Etat de guerre

(Ou : « Lavez-vous les mains, moi c’est déjà fait depuis le début »).

Bon, cela devient concret. On est un peu plus clair que quand il s’agissait de « rhume » qui n’arriverait « jamais en France » ou « d’exemple » du président allant au cinéma… Une semaine, que c’est loin !

Le confinement est une nécessité, admise désormais. Quelques modalités restent floues. Des aides concrètes commencent à s’annoncer pour permettre aux Français de tenir (suspension de loyer, d’EDF, report des dettes…). Mais quelles dispositions pour les plus faibles, les SDF par exemple ?

Je n’ai pas vu l’essentiel, le soutien à la première ligne des soignants. Combien d’aide concrètement pour l’hôpital ? L’appel à l’armée et à ses hôpitaux de campagne (enfin !) Les chiffres ont l’air d’être plus clairs et plus dodus pour les entreprises qui en ont aussi besoin. Rien de si neuf.

On ne comprend toujours pas la stratégie qui a consisté (sans le dire surtout !) à miser sur une stratégie d’infection généralisée, un autre « ruissellement » ?, pour que 30 millions de Français soient infectés pour permettre à l’autre moitié de fabriquer des anticorps (?) et encore moins d’explication sur ce revirement brutal vers une politique de survie, panique qui pour ne pas paniquer, étale sur une semaine des décisions inéluctables depuis longtemps… Le tout couronné par l’incohérence de ce premier tour d’élection, dont on savait qu’il n’aurait pas de jumeau avant lurette.

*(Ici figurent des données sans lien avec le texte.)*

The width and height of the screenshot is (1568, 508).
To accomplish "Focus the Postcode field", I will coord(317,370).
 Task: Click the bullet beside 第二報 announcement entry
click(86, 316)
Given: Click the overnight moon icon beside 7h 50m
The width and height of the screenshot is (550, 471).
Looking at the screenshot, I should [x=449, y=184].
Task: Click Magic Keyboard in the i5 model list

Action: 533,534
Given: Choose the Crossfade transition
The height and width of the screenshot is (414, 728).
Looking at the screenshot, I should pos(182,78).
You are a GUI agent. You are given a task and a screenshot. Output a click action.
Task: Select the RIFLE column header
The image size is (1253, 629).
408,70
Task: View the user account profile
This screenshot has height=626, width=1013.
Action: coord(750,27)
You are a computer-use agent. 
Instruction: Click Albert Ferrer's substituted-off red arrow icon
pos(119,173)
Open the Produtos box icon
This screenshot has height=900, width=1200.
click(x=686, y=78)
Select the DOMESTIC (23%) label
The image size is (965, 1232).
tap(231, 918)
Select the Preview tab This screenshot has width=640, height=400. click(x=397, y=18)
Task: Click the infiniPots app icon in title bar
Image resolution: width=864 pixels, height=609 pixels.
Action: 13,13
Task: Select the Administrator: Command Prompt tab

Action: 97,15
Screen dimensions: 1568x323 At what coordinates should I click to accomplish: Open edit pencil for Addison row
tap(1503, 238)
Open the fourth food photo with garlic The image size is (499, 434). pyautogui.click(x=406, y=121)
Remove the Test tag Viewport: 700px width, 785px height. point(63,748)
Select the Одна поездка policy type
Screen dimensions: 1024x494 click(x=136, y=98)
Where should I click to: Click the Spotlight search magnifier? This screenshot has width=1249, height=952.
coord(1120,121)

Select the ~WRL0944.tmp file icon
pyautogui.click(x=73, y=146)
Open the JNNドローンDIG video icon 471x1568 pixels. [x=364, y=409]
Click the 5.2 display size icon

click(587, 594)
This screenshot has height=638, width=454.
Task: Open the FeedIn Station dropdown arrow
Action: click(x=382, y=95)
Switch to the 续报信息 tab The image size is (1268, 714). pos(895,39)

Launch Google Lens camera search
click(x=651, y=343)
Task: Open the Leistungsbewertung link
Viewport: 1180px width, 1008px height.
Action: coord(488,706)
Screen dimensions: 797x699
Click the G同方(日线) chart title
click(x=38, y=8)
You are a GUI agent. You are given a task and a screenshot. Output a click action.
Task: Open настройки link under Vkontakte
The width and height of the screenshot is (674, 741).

Discutable aussi (et devant être discutée) cette manière de justifier un plan déjà acté en culpabilisant et infantilisant les Français désinvoltes des terrasses et des marchés… Ceux-là même auxquels ce même pouvoir disait il y a une semaine de sortir… Bref, un pouvoir incapable de modestie et d’autocritique pour qui « la faute » sera toujours rejetée sur la population. Peu sincère, donc toujours peu rassurant malgré l’insistance du chef de l’Etat à jouer le père… adulescent.

Mais voilà, c’est donc avec cet équipage, ce chef-là (celui que vous avez choisi après tout), que l’on part à la guerre. Je ne vous dirais pas que c’est idéal. Mais la logique de guerre commande. Le feu est à l’hôpital.